Hate to break it to you, but you're about 17 years too late to invent Dust Man.
I wholeheartedly approve of Pen Lady though.
Does no one fap anymore?
Yes about that, how do I fap an article? I keep pressing the button but it wont have any effect!
new looking games would be fine but really its all about the control... the newer ones felt weird
Worst boss I'd hate to lose at. Ever.
And for those of us who didn't grow up in the 80's, Megaman's one of the least enjoyable platformers available, 2D/3D be damned. Seriously. I'd take a 2D metroid over that anyday.
But I'm not a hardcore retro gamer. I do appreciate retro gaming and had *some* exposure to it as a child -- my parents owned an Atari 2600 during my earliest years and got me a Sega Genesis when I turned 5. I, however, being somewhat poor, missed out on NES entirely and didn't get an SNES until quite some time after its release. Then I became a social outcast in middle school for being physically small and financially poor, turned to gaming as my outlet, and haven't turned back since. By that time, Playstation 1 was the big boy on the block, and while I had experienced years of gaming, I didn't come to appreciate it until I was in 6th grade.
With that said, I've grown up with many of the changes that have come forth from the games industry, including the down turn in difficulty and the flashier graphics. In some cases, I welcome these changes entirely. Forza 3 is the most recent example of this: I dug racing sims a lot before (starting with Gran Turismo 3 and subsequently playing the hell out of GT4 and Forza 1 & 2), but Forza 3 makes it even more casual-friendly, and in my opinion, for the better. On the opposite front, I have been loving the hell out of Demon's Souls for its relentlessness.
Now I'm not accusing this article of harking back to the "golden days" of gaming and damning all else (it never explicitly does so), but I have to say that things still feel fun, and dare I say, things still tend to feel fresh to me in the gaming world. I'm glad we get reminiscence of the olden days with titles like MM9 and MM10, but I'm not the type that feels that gaming has long since peaked.
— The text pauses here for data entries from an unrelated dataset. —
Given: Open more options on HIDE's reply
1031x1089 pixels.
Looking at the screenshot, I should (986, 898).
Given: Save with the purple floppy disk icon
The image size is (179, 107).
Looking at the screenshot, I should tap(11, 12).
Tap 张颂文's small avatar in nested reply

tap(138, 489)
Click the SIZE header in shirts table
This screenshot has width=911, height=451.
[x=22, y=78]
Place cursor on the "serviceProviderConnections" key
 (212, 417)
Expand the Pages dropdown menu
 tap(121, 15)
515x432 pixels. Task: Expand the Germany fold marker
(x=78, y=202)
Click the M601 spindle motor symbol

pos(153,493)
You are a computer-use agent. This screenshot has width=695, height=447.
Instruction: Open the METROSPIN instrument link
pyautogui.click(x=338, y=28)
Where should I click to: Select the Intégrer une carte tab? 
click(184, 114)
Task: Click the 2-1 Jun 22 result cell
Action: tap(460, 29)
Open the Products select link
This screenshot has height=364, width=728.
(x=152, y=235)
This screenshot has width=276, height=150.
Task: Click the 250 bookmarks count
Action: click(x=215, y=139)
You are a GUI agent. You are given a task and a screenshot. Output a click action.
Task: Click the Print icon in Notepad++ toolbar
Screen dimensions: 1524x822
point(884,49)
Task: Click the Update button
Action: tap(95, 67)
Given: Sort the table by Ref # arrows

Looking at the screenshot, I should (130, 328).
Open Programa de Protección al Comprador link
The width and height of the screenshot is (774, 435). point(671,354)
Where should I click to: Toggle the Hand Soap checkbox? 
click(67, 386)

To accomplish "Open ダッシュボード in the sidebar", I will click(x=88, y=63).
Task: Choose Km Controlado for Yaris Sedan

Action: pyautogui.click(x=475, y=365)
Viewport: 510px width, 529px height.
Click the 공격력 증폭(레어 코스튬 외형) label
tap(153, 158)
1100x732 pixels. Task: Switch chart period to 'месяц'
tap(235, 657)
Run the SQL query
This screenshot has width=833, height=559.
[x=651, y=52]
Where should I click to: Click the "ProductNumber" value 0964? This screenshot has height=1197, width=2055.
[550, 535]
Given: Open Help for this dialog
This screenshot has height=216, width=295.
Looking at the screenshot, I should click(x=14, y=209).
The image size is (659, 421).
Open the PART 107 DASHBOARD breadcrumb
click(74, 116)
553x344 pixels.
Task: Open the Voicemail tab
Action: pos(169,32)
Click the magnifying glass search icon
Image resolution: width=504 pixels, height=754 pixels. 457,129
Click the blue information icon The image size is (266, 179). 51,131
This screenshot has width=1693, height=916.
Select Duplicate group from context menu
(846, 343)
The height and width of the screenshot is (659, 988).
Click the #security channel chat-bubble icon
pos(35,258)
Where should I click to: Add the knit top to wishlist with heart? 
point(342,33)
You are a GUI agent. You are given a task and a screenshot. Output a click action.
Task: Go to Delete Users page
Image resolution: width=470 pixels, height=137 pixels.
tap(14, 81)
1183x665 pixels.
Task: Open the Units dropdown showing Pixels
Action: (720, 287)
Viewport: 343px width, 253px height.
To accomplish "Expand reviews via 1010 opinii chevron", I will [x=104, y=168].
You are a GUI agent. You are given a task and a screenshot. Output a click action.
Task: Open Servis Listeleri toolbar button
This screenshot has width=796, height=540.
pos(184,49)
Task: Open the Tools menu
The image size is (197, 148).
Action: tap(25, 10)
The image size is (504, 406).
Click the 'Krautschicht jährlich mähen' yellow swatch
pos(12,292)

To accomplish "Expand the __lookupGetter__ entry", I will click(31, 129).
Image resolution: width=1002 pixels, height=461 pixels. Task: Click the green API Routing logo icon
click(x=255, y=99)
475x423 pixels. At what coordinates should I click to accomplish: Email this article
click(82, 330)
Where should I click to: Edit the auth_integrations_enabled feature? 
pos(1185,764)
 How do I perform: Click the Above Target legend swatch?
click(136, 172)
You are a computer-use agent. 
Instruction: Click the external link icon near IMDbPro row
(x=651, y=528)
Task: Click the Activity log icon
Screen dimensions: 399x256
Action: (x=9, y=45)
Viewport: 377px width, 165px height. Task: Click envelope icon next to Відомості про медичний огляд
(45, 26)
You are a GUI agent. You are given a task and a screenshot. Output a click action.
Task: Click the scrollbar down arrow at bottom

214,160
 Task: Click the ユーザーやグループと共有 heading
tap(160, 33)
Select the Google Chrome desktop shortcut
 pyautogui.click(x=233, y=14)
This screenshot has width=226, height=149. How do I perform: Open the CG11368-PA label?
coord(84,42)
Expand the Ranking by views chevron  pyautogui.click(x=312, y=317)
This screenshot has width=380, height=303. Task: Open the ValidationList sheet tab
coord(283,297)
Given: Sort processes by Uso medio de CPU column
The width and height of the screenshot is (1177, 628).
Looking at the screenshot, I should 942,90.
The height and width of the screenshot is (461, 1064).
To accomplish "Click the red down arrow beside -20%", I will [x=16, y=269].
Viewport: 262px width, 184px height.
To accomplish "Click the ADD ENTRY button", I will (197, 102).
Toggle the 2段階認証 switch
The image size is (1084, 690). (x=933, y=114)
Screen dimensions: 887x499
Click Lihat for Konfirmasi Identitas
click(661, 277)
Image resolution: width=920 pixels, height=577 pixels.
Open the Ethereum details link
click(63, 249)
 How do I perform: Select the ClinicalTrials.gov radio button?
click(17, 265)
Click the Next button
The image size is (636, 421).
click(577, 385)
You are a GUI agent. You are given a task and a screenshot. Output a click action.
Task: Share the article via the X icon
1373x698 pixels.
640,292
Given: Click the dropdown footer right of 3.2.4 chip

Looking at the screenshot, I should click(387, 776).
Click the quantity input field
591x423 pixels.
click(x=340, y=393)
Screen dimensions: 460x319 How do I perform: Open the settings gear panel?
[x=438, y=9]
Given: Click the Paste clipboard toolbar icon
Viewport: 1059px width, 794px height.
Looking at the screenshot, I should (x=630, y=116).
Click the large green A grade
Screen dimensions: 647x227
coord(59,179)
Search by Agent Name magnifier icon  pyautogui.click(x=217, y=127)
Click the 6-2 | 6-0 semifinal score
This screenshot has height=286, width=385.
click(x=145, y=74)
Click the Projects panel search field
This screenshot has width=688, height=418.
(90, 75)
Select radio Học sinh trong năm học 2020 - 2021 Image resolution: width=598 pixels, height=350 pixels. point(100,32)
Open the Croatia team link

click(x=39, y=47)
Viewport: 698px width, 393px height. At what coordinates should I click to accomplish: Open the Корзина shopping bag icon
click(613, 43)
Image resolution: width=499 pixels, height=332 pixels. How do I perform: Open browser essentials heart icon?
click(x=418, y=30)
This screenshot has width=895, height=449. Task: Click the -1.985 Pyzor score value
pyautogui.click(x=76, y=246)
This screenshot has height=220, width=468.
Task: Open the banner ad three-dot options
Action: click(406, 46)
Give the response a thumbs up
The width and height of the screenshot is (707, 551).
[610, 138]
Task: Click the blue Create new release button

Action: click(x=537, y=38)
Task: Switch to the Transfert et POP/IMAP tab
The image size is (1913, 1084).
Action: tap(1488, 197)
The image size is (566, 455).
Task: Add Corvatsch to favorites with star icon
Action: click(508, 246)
The only thing I would love more than a Mega Man 9 or 10 would be a Mega Man Z or something. New Mega Man X games with the SNES graphics and play style. Those games traded difficult jumps and enemies for more "complex" gameplay, bosses and encounters.
And it was awesome.
So I hope this retro thing works out. The possibilities are practically endless.
his face has seriously RUINED christmas.
As for MegaMan, it's merely a divide of generations. We grew up in a time of arcades, when you played a game with the HOPE of reaching the of the game, not the assurance of it. I'm finding it hard for me to think of any major-ticket game that cannot be beat with loading (and reloading) saves and that truly boggles my mind.
That would actually be wicked awesome! Mega Man + Metroidvania? I'd cream my pants over that!